This news may not be good gossip, but it’s still remarkable. Apple CEO Tim Cook has written a column for Newsweek to express his sexual orientation. This isn’t news to anyone who follows Tim on social media. He’s always been very outspoken about gay rights and attends Pride parades with and without his employees. Earlier this year, a news anchor accidentally outed him on CNBC. Tim stayed silent on that incident, which is understandable. Tim decided that the time is now right to discuss the issue in a very eloquent piece. He says that losing some of his cherished privacy is worth helping others who are “struggling to come to terms with who he or she is, or bring comfort to anyone who feels alone.” This is a great piece. I did cut a few intro paragraphs for brevity’s sake:
For years, I’ve been open with many people about my sexual orientation. Plenty of colleagues at Apple know I’m gay, and it doesn’t seem to make a difference in the way they treat me. Of course, I’ve had the good fortune to work at a company that loves creativity and innovation and knows it can only flourish when you embrace people’s differences. Not everyone is so lucky.
While I have never denied my sexuality, I haven’t publicly acknowledged it either, until now. So let me be clear: I’m proud to be gay, and I consider being gay among the greatest gifts God has given me.

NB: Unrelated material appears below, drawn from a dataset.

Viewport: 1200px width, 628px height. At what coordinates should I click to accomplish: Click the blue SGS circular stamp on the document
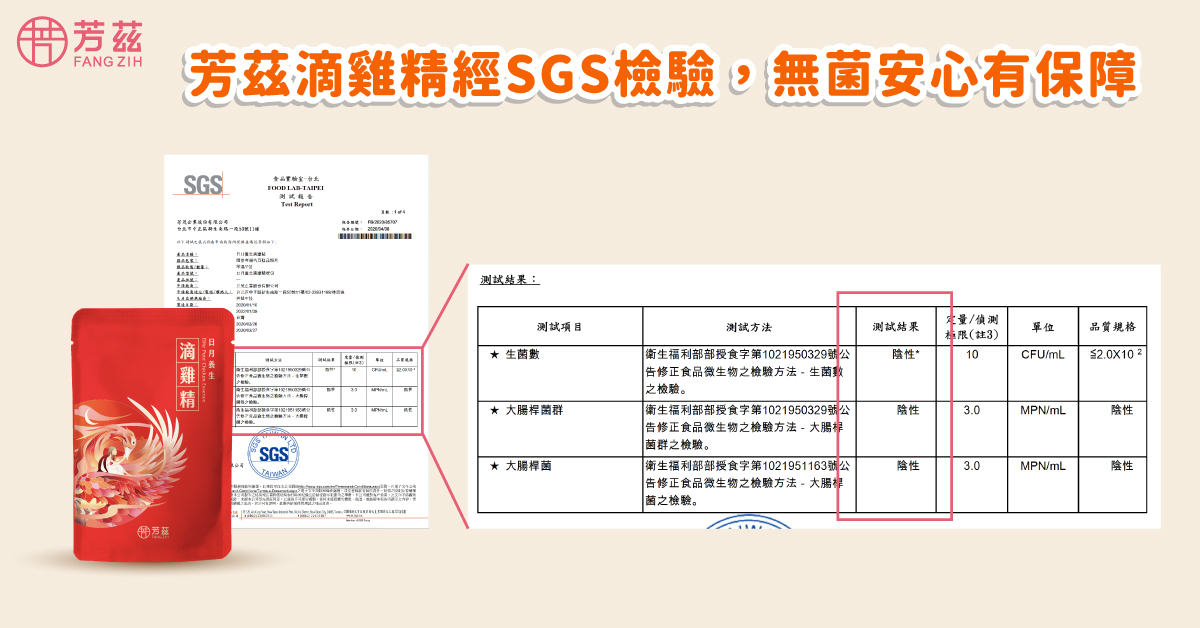click(272, 455)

Being gay has given me a deeper understanding of what it means to be in the minority and provided a window into the challenges that people in other minority groups deal with every day. It’s made me more empathetic, which has led to a richer life. It’s been tough and uncomfortable at times, but it has given me the confidence to be myself, to follow my own path, and to rise above adversity and bigotry. It’s also given me the skin of a rhinoceros, which comes in handy when you’re the CEO of Apple.
I don’t consider myself an activist, but I realize how much I’ve benefited from the sacrifice of others. So if hearing that the CEO of Apple is gay can help someone struggling to come to terms with who he or she is, or bring comfort to anyone who feels alone, or inspire people to insist on their equality, then it’s worth the trade-off with my own privacy.
I’ll admit that this wasn’t an easy choice. Privacy remains important to me, and I’d like to hold on to a small amount of it. I’ve made Apple my life’s work, and I will continue to spend virtually all of my waking time focused on being the best CEO I can be. That’s what our employees deserve—and our customers, developers, shareholders, and supplier partners deserve it, too. Part of social progress is understanding that a person is not defined only by one’s sexuality, race, or gender. I’m an engineer, an uncle, a nature lover, a fitness nut, a son of the South, a sports fanatic, and many other things. I hope that people will respect my desire to focus on the things I’m best suited for and the work that brings me joy.
The company I am so fortunate to lead has long advocated for human rights and equality for all. We’ve taken a strong stand in support of a workplace equality bill before Congress, just as we stood for marriage equality in our home state of California. And we spoke up in Arizona when that state’s legislature passed a discriminatory bill targeting the gay community. We’ll continue to fight for our values, and I believe that any CEO of this incredible company, regardless of race, gender, or sexual orientation, would do the same. And I will personally continue to advocate for equality for all people until my toes point up.
When I arrive in my office each morning, I’m greeted by framed photos of Dr. King and Robert F. Kennedy. I don’t pretend that writing this puts me in their league. All it does is allow me to look at those pictures and know that I’m doing my part, however small, to help others. We pave the sunlit path toward justice together, brick by brick. This is my brick.
This is a wonderful line about Tim’s perspective on life as a gay man: “It’s also given me the skin of a rhinoceros, which comes in handy when you’re the CEO of Apple.” Right on.
Like I said, this isn’t hugely revealing news, but it is important. Many of Tim’s friends and colleagues already knew his sexual orientation, and no one made a fuss about it. The larger issue, of course, is that Tim Cook is poised to influence the battle for gay rights and other minority issues. One of the most influential men in the world just took a very powerful stance. Respect.